The Relative Risk Assessment of Leptin for Stroke in Korea

  • Cho, Ki-Ho (Department of Cardiovascular & Neurologic Diseases (Stroke Center), College of Oriental Medicine, Kyung Hee University) ;
  • Jung, Woo-Sang (Department of Cardiovascular & Neurologic Diseases (Stroke Center), College of Oriental Medicine, Kyung Hee University) ;
  • Bae, Jong-Myon (Department of Preventive Medicine, College of Medicine, Che-ju National University) ;
  • Go, Chang-Nam (Department of Cardiovascular & Neurologic Diseases (Stroke Center), College of Oriental Medicine, Kyung Hee University) ;
  • Bae, Hyung-Sup (Department of Cardiovascular & Neurologic Diseases (Stroke Center), College of Oriental Medicine, Kyung Hee University)
  • Published : 2003.12.01

Abstract

Leptin has a close correlation with obesity, which is known to be a major factor for stroke.
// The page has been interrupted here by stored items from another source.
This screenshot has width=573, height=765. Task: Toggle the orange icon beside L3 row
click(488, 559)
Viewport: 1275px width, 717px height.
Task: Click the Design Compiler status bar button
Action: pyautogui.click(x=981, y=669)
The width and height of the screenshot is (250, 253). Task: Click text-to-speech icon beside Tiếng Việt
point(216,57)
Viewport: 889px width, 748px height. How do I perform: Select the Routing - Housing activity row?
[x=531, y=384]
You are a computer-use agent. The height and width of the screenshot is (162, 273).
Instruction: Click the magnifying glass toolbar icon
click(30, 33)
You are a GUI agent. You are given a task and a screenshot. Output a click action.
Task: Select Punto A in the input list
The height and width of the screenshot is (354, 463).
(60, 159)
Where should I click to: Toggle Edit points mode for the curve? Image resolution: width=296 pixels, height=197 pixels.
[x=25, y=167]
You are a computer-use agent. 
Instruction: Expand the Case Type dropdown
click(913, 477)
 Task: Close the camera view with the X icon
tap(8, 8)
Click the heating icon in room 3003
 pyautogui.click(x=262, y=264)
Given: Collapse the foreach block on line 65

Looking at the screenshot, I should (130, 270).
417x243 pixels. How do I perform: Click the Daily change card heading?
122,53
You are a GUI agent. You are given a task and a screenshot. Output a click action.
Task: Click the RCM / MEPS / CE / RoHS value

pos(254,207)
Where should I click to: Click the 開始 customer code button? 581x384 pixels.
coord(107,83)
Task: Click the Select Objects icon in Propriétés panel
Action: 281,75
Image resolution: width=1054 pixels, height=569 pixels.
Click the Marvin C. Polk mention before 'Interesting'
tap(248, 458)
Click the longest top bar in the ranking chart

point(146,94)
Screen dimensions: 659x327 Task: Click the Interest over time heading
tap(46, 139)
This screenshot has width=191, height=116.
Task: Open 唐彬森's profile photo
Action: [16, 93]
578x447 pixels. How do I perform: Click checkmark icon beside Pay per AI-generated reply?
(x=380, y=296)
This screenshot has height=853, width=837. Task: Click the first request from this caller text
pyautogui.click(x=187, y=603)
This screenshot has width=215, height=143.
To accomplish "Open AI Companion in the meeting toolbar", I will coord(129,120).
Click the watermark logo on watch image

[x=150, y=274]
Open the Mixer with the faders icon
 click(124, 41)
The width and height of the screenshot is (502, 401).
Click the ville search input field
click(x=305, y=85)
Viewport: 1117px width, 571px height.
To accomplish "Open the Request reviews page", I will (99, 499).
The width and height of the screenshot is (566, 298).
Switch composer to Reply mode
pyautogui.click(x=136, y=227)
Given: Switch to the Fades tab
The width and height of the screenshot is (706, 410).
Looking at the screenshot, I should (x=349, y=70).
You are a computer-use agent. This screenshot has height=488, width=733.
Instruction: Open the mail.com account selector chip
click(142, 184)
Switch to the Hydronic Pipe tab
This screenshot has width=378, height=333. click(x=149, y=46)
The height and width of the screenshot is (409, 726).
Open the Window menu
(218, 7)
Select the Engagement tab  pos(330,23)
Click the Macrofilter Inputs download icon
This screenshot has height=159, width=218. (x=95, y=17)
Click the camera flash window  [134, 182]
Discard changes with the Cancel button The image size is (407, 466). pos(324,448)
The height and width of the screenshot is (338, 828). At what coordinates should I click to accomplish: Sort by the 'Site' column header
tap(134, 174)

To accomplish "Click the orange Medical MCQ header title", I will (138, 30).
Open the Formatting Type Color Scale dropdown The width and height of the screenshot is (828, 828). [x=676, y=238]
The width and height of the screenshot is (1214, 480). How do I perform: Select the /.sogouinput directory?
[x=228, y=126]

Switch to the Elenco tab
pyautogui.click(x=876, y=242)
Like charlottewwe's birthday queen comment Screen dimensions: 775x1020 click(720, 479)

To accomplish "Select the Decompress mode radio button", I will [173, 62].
This study was performed to determine whether serum leptin level would be an independent risk factor for stroke and whether it would change significantly early after stroke. Subjects were selected from those within I month after onset and non-stroke referents at Kyung Hee Oriental Medical Center in Seoul, Korea. We compared leptin and the other characteristics between stroke subjects and referents. Body mass index, hypertension history, presence of drinking and smoking, waist/hip ratio, total cholesterol and triglyceride were recorded. To assess odds ratio of leptin for stroke, we used logistic regression analysis. Leptin was rechecked 2 weeks later and compared with the former value in acute stroke subjects. In this study, serum leptin did not differ significantly between stroke subjects and referents, and its odds ratio was not significant in male (OR=0.52, 95% Cl; 0.13-2.08) and female (OR=1.57, 95% Cl; 0.53-4.67). In acute stroke subjects, leptin did not change significantly 2 weeks later. Hypertension had a significant odds ratio in male (OR=3.39, 95% Cl; 1.02-11.24) and female (OR=12.37, 95% Cl; 3.67-41.65). High waist/hip ratio was only in female (OR=6.70, 95% Cl; 1.73-26.02). In conclusion, leptin was not an independent risk factor for stroke and its serum level did not change significantly early after stroke. Hypertension and waist/hip ratio had significant relative risks.